— Exercise details —
Copy every record verbatim. Leave the pictures out.

— Record excerpts —

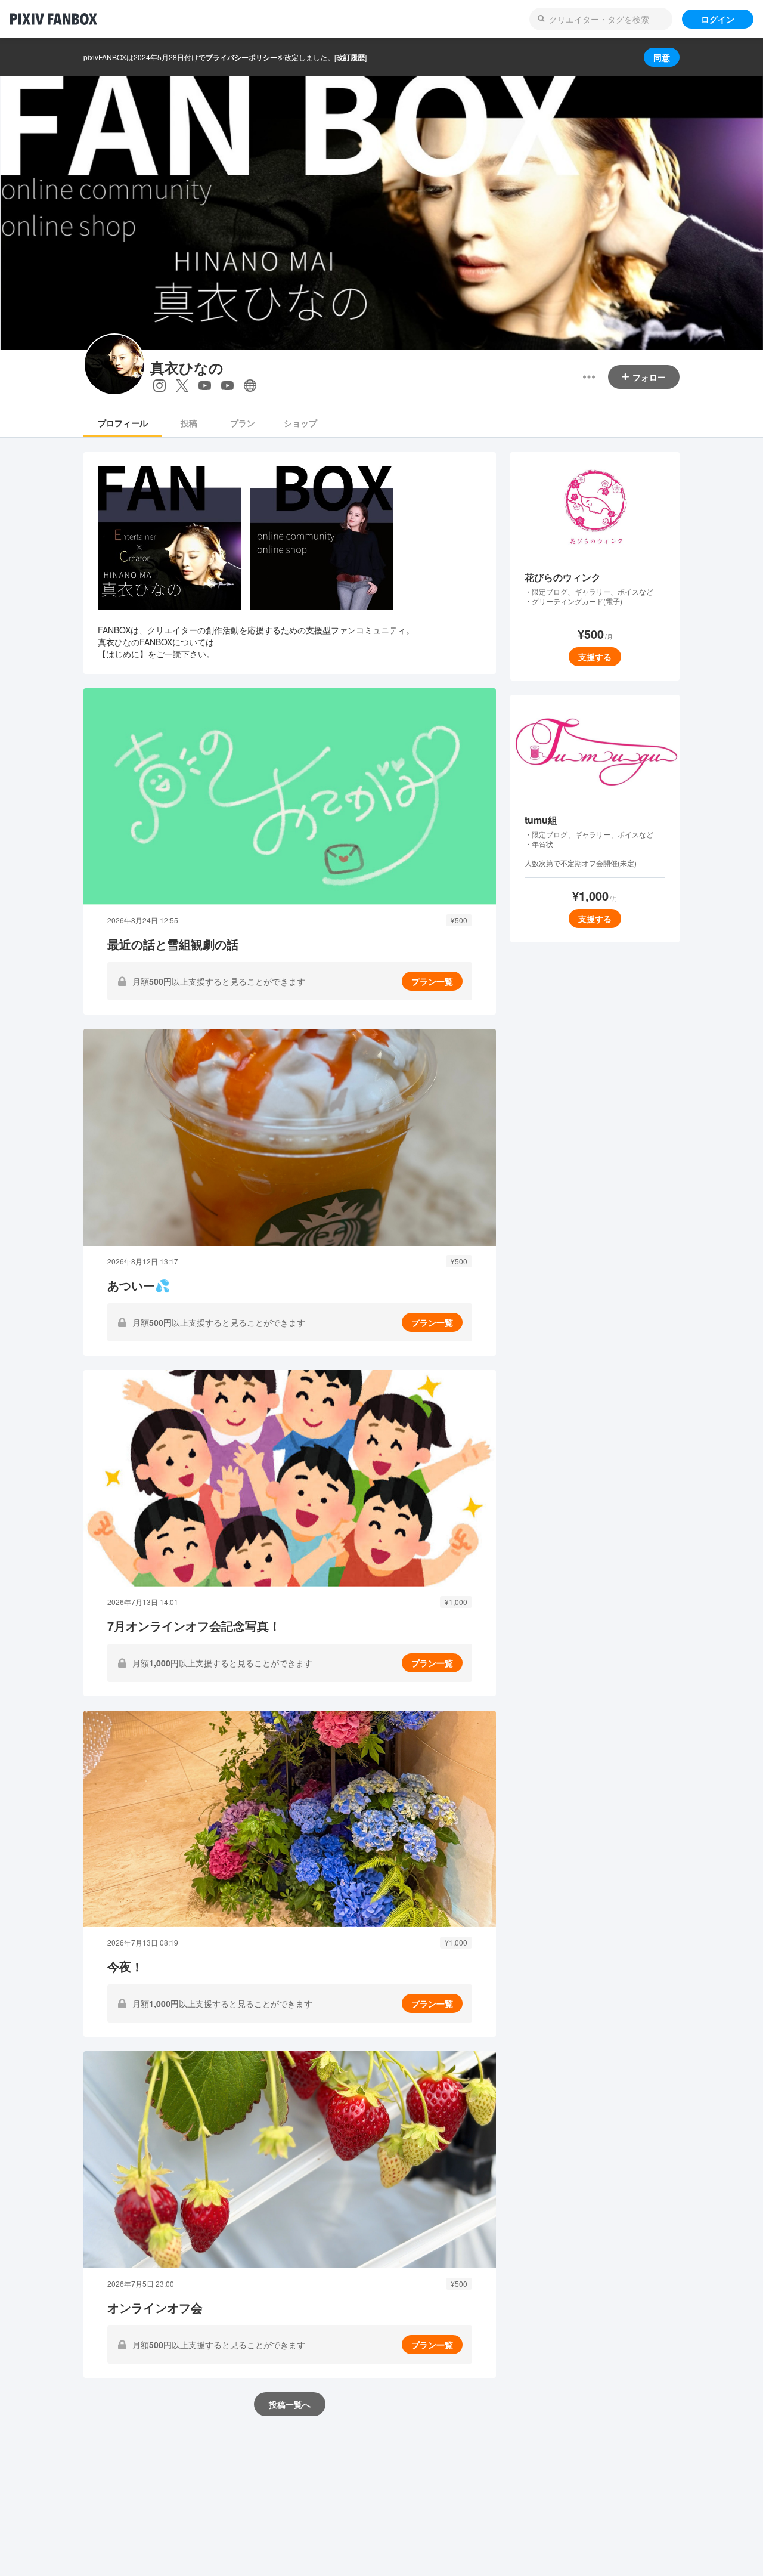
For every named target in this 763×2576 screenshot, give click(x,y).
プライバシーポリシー (241, 57)
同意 (661, 57)
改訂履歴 (350, 57)
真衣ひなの (187, 367)
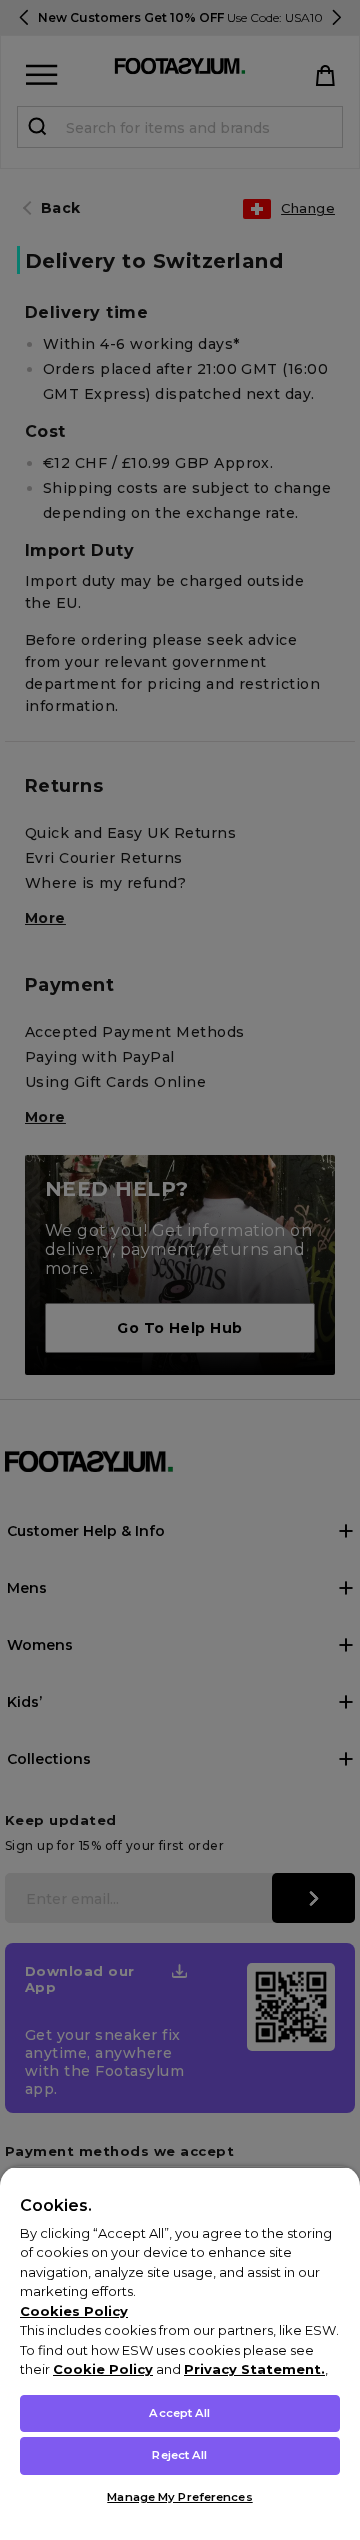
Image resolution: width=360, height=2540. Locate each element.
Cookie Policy (103, 2369)
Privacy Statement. (254, 2369)
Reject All (179, 2455)
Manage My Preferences (179, 2497)
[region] (180, 2353)
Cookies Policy (74, 2311)
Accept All (179, 2413)
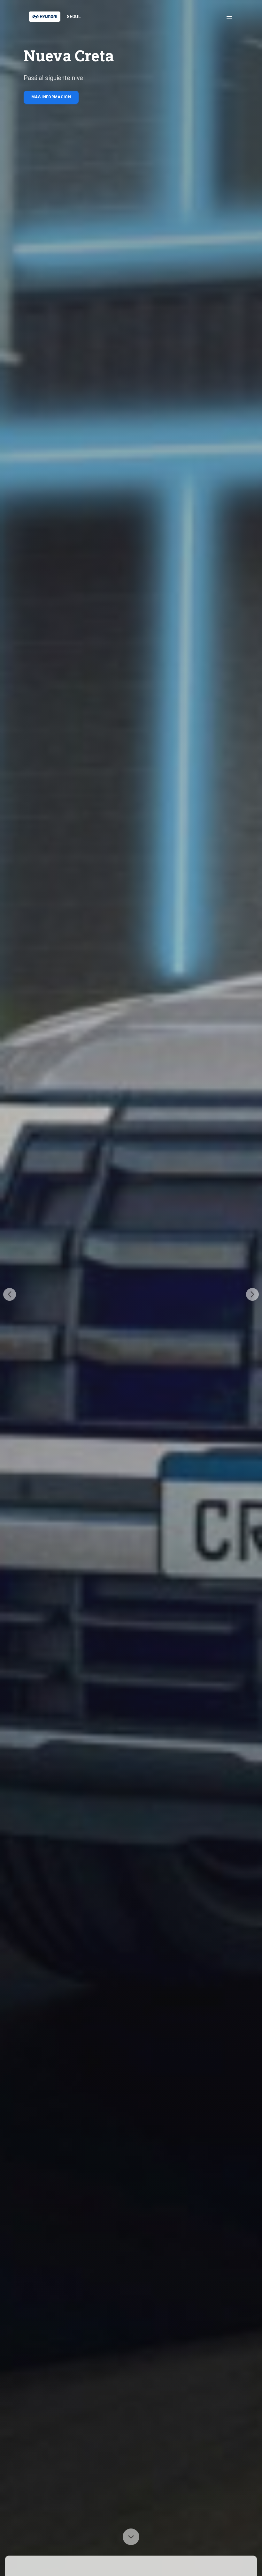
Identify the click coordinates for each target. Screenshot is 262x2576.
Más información (51, 97)
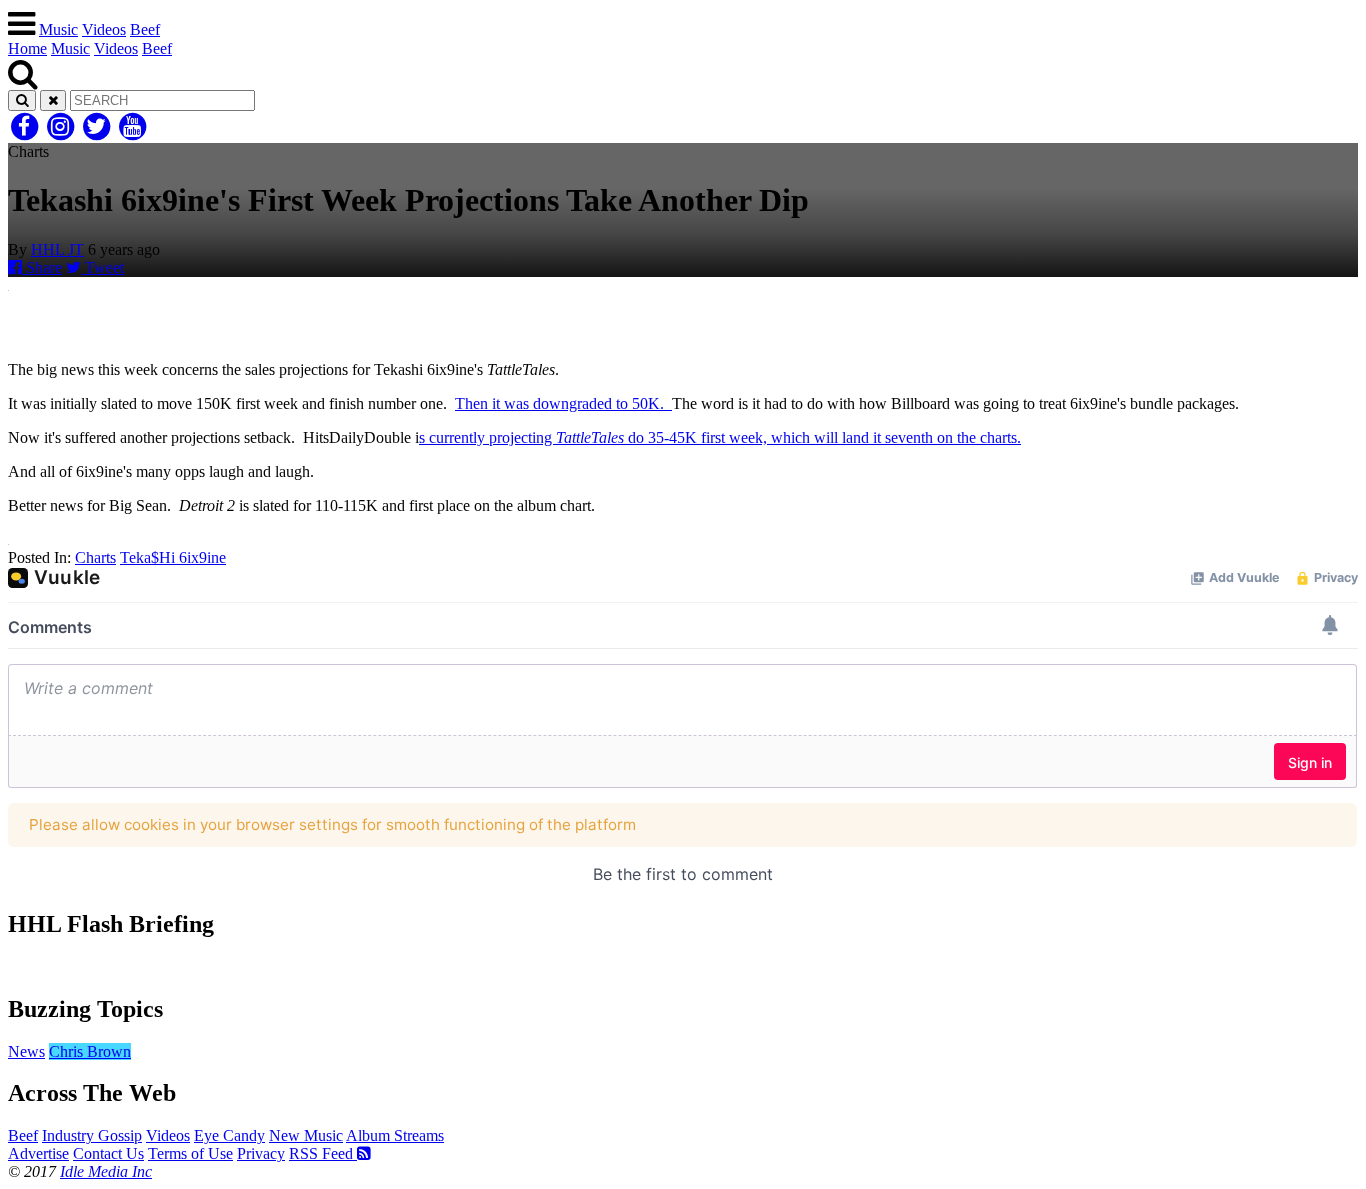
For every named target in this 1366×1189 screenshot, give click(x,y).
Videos (104, 29)
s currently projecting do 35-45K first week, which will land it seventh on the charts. (720, 437)
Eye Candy (229, 1135)
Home (27, 48)
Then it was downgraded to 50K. (563, 403)
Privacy (261, 1153)
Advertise (38, 1153)
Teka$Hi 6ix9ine (173, 557)
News (26, 1051)
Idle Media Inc (106, 1171)
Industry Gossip (92, 1135)
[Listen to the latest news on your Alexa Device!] (683, 966)
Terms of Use (190, 1153)
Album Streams (395, 1135)
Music (58, 29)
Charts (95, 557)
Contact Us (108, 1153)
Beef (145, 29)
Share (42, 267)
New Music (306, 1135)
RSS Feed (323, 1153)
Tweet (102, 267)
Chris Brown (90, 1051)
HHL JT (57, 249)
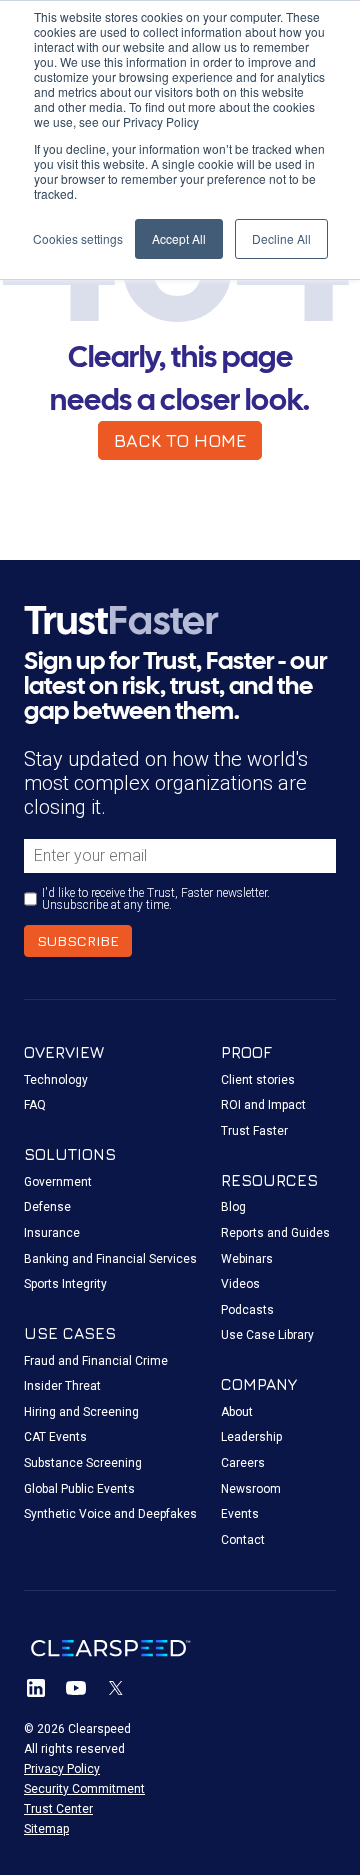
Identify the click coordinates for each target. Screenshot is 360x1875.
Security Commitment (84, 1789)
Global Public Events (79, 1489)
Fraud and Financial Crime (96, 1361)
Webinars (247, 1259)
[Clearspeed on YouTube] (76, 1688)
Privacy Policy (62, 1769)
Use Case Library (267, 1335)
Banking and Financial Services (110, 1259)
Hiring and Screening (81, 1412)
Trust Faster (254, 1131)
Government (58, 1182)
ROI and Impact (263, 1105)
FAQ (35, 1105)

— Answer space —
For every named target in this 763×2576 screenshot, give click(x,y).
プライバシーポリシー (241, 57)
同意 (661, 57)
改訂履歴 (350, 57)
真衣ひなの (187, 367)
Image resolution: width=360, height=2540. Locate each element.
Cookie Policy (103, 2369)
Privacy Statement. (254, 2369)
Reject All (179, 2455)
Manage My Preferences (179, 2497)
[region] (180, 2353)
Cookies Policy (74, 2311)
Accept All (179, 2413)
Identify the click coordinates for each target. Screenshot is 262x2576.
Más información (51, 97)
For every named target in this 1366×1189 screenshot, give click(x,y).
Videos (104, 29)
s currently projecting do 35-45K first week, which will land it seventh on the charts. (720, 437)
Eye Candy (229, 1135)
Home (27, 48)
Then it was downgraded to 50K. (563, 403)
Privacy (261, 1153)
Advertise (38, 1153)
Teka$Hi 6ix9ine (173, 557)
News (26, 1051)
Idle Media Inc (106, 1171)
Industry Gossip (92, 1135)
[Listen to the latest news on your Alexa Device!] (683, 966)
Terms of Use (190, 1153)
Album Streams (395, 1135)
Music (58, 29)
Charts (95, 557)
Contact Us (108, 1153)
Beef (145, 29)
Share (42, 267)
New Music (306, 1135)
RSS Feed (323, 1153)
Tweet (102, 267)
Chris Brown (90, 1051)
HHL JT (57, 249)
Identify the click coordinates for each target. Screenshot is 360x1875.
Security Commitment (84, 1789)
Global Public Events (79, 1489)
Fraud and Financial Crime (96, 1361)
Webinars (247, 1259)
[Clearspeed on YouTube] (76, 1688)
Privacy Policy (62, 1769)
Use Case Library (267, 1335)
Banking and Financial Services (110, 1259)
Hiring and Screening (81, 1412)
Trust Faster (254, 1131)
Government (58, 1182)
ROI and Impact (263, 1105)
FAQ (35, 1105)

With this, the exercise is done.